Although Jacobs generally recommends index funds, he stresses that these are already tax-efficient because they rarely sell holdings and thus are relatively better outside an IRA. Index funds buy and hold the same stocks contained in a stock index, such as the Standard & Poor's 500.

"Always keep an index fund outside a Roth IRA," Jacobs said.

But other advisors like the idea of placing stock funds, even tax-efficient ones, in Roth IRAs.

"Since the money is never taxed, I'll be looking for funds offering the best long-term growth," said Gary Bowyer, a certified financial planner in Chicago.

He recommends Third Avenue Value (no load; [800] 443-1021) and Tweedy Browne American Value (no load; [800] 432-4789) for Roth IRAs. Both funds offer good appreciation potential but should hold up reasonably well if the stock market struggles, he said. Bowyer also considers well-diversified foreign funds such as Artisan International (no load; [800] 344-1770) to be appropriate choices for Roth IRAs.
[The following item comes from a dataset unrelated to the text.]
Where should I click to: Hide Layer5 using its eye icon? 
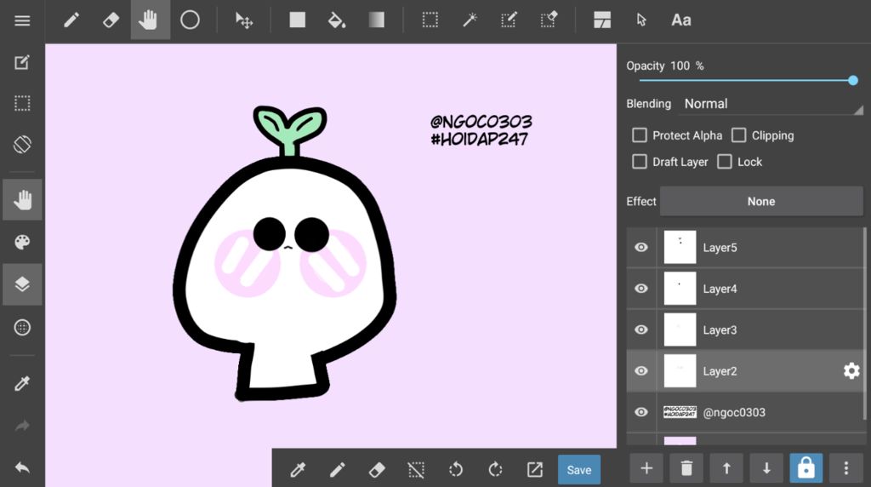641,248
Janachowski and Jacobs agree that certain stock funds can be suitable for Roth IRAs. Janachowski noted that the required five-year holding period on Roth IRAs could help provide the discipline for people to stick with volatile funds on a long-term basis. Topping his list of favorite stock funds is Selected American Shares (no load; [800] 243-1575).

The decision on what to place in a Roth account also touches on issues other than taxes, including your risk tolerance, time horizon and overall mix of investments.

Alan Rosenfield, president of a Phoenix-based retirement-consulting firm called Expansion Funds of Arizona, suggests that people fill their Roth IRAs with funds they feel comfortable holding, looking at tax consequences as a secondary factor.

His recommendations range from bond choices such as Strong Corporate Bond (no load; [800] 368-1030) to conservative stock selections such as Scudder Growth and Income (no load; [800] 225-2470) to more aggressive picks, such as GAM International (5% load; [800] 426-4685).

But Rosenfield stressed that variable annuities--near cousins to mutual funds--should not be held in Roth IRAs. Variable annuities act like traditional IRAs for those whose contributions aren't deductible, providing tax deferral rather than tax avoidance. They are more complex than regular mutual funds and generally carry higher costs.

"Roth IRAs already are tax-free, so why pay the higher fees associated with annuities?" he said. "In a Roth IRA, they're ridiculous."